O corpo de Hades começou a tremer de excitação ao vê-la abrir a caixa com muito cuidado. De dentro, ela retirou um par de meias de recém-nascido, um pé todo decorado com pequenas caveiras e o outro com flores. Perséfone levou ambas as mãos à boca e o fitou, as muitas lágrimas escorrendo pelas suas bochechas, borrando sua leve maquiagem.

—Hades... isto? Nós? – Ela não conseguia falar mais. Ele assentiu com a cabeça e a abraçou, deixando-a enterrar seu rosto no seu pescoço.
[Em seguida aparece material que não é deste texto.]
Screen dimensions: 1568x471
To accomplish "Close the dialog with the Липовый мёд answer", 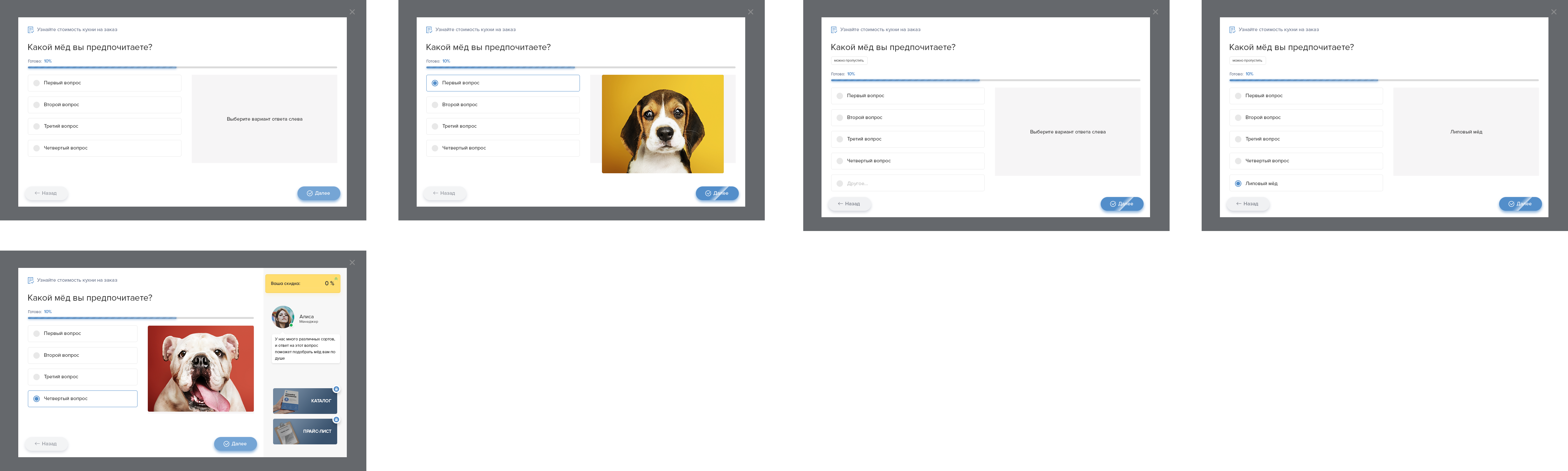I will tap(1553, 12).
—Vamos? – Ele sussurrou, apertando seu abraço. – Eu sei que você já está pronta para isso há séculos e eu cruelmente lhe privei disso. Eu estou pronto agora.

—Mas, meu amor, e se... – Ela conseguiu falar após afrouxarem um pouco o abraço e ela voltar a olhá-lo nos olhos.

—Eu não me importo, meu amor. Se for para existir uma profecia, que seja. O legado dos deuses está para chegar ao fim, está evidente, a vida não é mais como era. Não vou lhe privar e me privar dessa alegria por medo. Se eu vou acabar perdendo meu trono, que seja para um filho nosso. – Ele sorriu. Ela se jogou novamente em seus braços. Ele chorava junto, agora. Aprendeu com ela a demonstrar seus sentimentos.

—Obrigada. – Ela sussurrou. – Eu te amo.

—Eu também te amo, querida.

Após alguns minutos e outros retoques de maquiagem, se prepararam para voltar à festa. Decidiram contar para Deméter e então anunciar a todos. Hades viraria pai, enfim. Perséfone se inclinou, recostando sua cabeça no braço do deus, alguns momentos antes de adrentarem o salão.

—Hades?

—Sim?

—Vai ser muito irônico se a gente chamar ele de algo tipo... Samael?

A gargalhada de Hades foi suficiente para fazer todos se virarem para ele e adiantar o anúncio da novidade em alguns minutos.